- _DATA TO PROCESS_
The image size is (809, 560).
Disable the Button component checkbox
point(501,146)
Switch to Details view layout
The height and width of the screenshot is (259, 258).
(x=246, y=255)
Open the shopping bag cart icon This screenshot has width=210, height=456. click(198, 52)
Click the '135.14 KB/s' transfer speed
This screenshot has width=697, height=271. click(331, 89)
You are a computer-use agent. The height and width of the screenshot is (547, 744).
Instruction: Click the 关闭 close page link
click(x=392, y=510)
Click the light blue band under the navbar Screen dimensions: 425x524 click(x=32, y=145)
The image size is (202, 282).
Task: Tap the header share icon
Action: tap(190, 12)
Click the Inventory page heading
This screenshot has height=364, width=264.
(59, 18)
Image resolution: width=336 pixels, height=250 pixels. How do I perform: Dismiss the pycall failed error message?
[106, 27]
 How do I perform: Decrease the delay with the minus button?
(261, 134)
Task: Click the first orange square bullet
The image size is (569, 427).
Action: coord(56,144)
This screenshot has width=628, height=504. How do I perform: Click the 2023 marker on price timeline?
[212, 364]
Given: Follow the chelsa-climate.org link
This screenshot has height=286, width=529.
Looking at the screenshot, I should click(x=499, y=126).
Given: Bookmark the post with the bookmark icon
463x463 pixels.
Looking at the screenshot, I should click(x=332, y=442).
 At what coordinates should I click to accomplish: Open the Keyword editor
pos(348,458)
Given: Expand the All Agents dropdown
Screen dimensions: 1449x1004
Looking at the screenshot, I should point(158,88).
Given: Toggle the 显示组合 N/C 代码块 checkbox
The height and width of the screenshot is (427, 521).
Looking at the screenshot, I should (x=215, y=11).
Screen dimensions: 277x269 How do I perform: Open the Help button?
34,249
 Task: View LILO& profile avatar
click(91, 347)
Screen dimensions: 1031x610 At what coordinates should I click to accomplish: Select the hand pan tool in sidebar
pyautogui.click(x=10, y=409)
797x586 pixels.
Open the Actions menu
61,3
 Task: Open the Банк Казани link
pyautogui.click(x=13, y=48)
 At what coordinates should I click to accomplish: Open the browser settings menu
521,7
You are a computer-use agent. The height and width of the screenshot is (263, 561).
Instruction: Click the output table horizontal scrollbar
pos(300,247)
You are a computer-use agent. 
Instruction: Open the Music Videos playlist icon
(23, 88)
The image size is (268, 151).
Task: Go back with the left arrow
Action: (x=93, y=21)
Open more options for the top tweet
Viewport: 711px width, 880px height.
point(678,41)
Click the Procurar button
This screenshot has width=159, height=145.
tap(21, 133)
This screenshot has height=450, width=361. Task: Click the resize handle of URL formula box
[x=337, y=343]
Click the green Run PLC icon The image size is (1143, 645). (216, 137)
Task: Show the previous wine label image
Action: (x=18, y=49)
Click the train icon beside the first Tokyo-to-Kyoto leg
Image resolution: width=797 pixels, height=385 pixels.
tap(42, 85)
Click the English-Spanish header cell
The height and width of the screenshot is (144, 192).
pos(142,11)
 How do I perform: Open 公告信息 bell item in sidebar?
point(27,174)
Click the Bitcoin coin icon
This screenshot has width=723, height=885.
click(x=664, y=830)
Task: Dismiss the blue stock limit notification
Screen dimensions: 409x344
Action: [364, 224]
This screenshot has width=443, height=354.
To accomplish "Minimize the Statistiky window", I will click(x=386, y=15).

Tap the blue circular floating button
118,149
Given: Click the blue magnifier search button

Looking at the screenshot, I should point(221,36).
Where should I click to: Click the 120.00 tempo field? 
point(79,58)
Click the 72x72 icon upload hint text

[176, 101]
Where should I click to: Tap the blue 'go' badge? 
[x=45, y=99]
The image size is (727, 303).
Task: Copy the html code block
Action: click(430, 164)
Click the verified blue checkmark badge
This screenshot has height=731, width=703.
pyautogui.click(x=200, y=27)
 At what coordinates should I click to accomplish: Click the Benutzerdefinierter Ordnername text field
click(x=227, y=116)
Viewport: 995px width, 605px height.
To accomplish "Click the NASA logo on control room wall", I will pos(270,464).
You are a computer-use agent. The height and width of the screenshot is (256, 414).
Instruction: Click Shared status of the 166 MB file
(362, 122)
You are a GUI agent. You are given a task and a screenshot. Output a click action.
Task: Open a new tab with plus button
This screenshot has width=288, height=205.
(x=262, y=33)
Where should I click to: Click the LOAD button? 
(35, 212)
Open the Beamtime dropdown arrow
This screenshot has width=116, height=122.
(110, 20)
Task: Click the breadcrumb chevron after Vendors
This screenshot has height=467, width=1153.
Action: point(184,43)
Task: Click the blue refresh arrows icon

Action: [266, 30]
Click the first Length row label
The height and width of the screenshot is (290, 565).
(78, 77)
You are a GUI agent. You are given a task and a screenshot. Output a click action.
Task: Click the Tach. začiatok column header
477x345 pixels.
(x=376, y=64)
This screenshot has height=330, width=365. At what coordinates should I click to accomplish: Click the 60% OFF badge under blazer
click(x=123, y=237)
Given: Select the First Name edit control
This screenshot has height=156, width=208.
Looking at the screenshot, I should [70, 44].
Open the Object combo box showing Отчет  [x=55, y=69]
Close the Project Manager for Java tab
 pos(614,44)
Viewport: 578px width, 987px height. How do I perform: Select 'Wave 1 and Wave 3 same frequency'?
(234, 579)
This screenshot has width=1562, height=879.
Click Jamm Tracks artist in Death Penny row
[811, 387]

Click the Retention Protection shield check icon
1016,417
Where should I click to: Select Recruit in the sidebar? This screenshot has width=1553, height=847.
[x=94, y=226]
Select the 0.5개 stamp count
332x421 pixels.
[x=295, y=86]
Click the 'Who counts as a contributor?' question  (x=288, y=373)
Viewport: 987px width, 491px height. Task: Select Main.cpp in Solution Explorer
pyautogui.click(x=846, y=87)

- _THE PROBLEM_
Look over the records above, and wherever a line contains the string "will", copy that line.

- _WRITTEN REPLY_
To accomplish "Minimize the Statistiky window", I will click(x=386, y=15).
To accomplish "Click the NASA logo on control room wall", I will pos(270,464).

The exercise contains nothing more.